Addressing the cyber poverty gap will need bold leadership. Leaders drive the adoption and value of new technology and innovations, adopt the right governance models and deploy strategies across an entire business ecosystem. In critical industries such as healthcare, hospitals often run at a loss with small operating margins, yet the average salary of a Chief Information Security Officer is now over $200,000. To address this we need to incentivize and accelerate a much larger talent pool and new ecosystem given these skills will be the potential key workers of future crises.

This future leadership will be built by novel initiatives such as the Atlantic Council’s Cyber 9/12 challenge, a global competition which has encouraged hundreds of young people across Europe, US and Australia to pursue cyber policy and leadership roles in cybersecurity and the wider ecosystem. Developing future frameworks to develop leaders will be essential if the industry is to create new mass-market business models and not just boutique services.

3. Address market imbalances.

One of the strategic issues will be how the market adjusts itself to address the cyber poverty gap, and we can look to the healthcare industry for inspiration.

In the aftermath of World War II, the UK quickly established a nationalised health service. Its visionary founder Aneurin Bevan summarised its underlying philosophy in terms of the balance between rich and poor – “the essence of a satisfactory health service is that the rich and the poor are treated alike, that poverty is not a disability, and wealth is not advantaged.”

The coronavirus does not care about the wealth of those it infects, and the same can be said of cyberattacks. Only by working together will society find ways of containing their spread and reducing their impact. It may take a cyber version of the NHS to realign priorities of industry to realise the collective good, and ensure – as Bevan put it – that illness should not be an offense for which people should be penalised and the cost should be burdened by the community.

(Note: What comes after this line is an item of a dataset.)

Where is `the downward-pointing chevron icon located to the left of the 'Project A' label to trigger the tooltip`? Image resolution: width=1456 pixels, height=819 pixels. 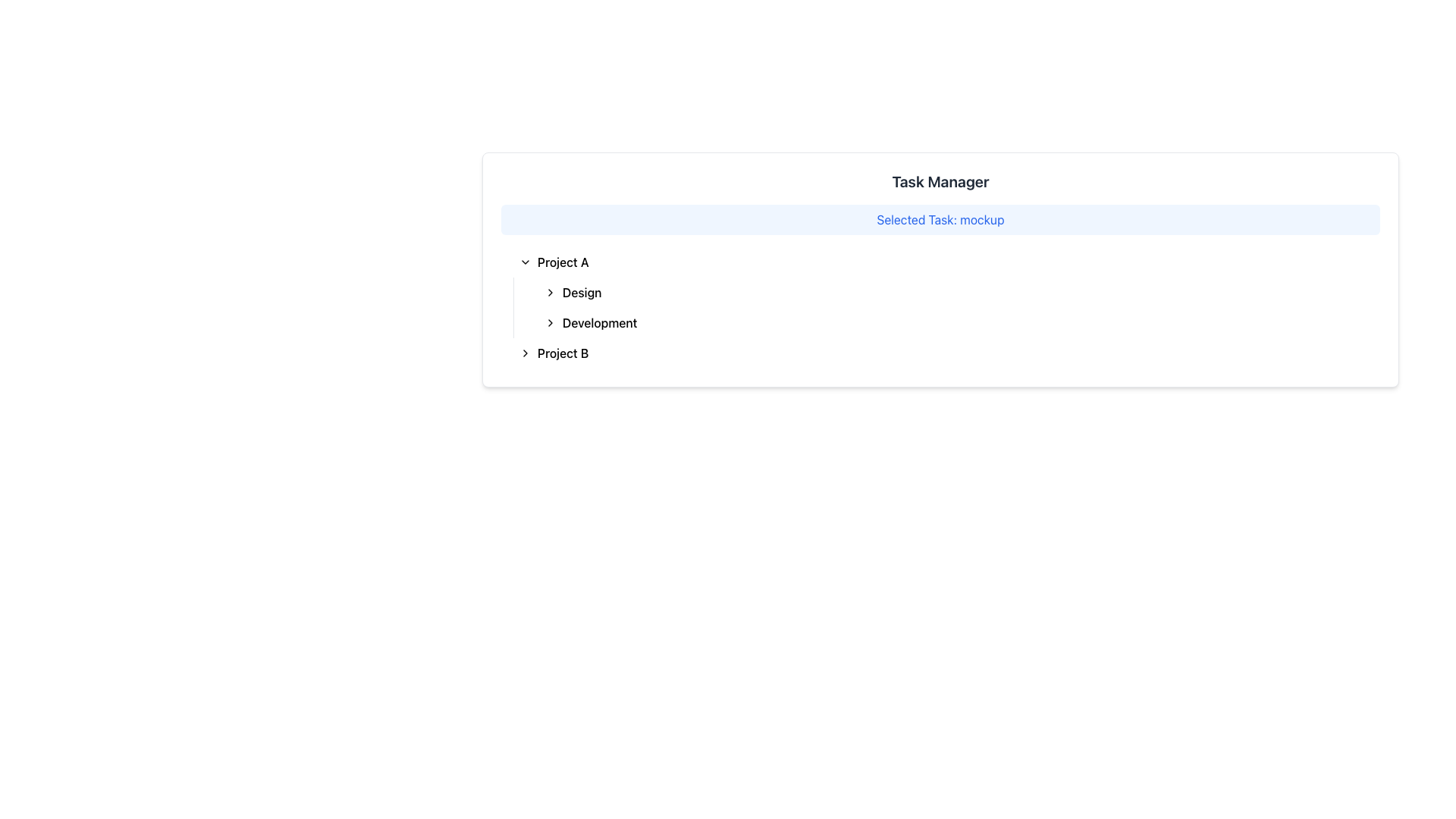
the downward-pointing chevron icon located to the left of the 'Project A' label to trigger the tooltip is located at coordinates (525, 262).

Governments around the world are already addressing these imbalances. The UK’s Department for Digital, Culture, Media and Sport allows organisations such as charities and training companies to take on grants of up to £100,000 in order to more quickly scale up skills in areas that need it most, but we now need to work on how these initiatives work on a global scale.

The integrity of cyberspace is a critical element of our collective resilience and desperately concerning during times of immediate crisis such as the current pandemic. Security is, therefore, a basic need and one that will need to be addressed by leaders to remediate the gap between the cyber haves and have-nots. Doing so will be of paramount importance to the future of the Fourth Industrial Revolution and the wellbeing of the social fabric in which we live.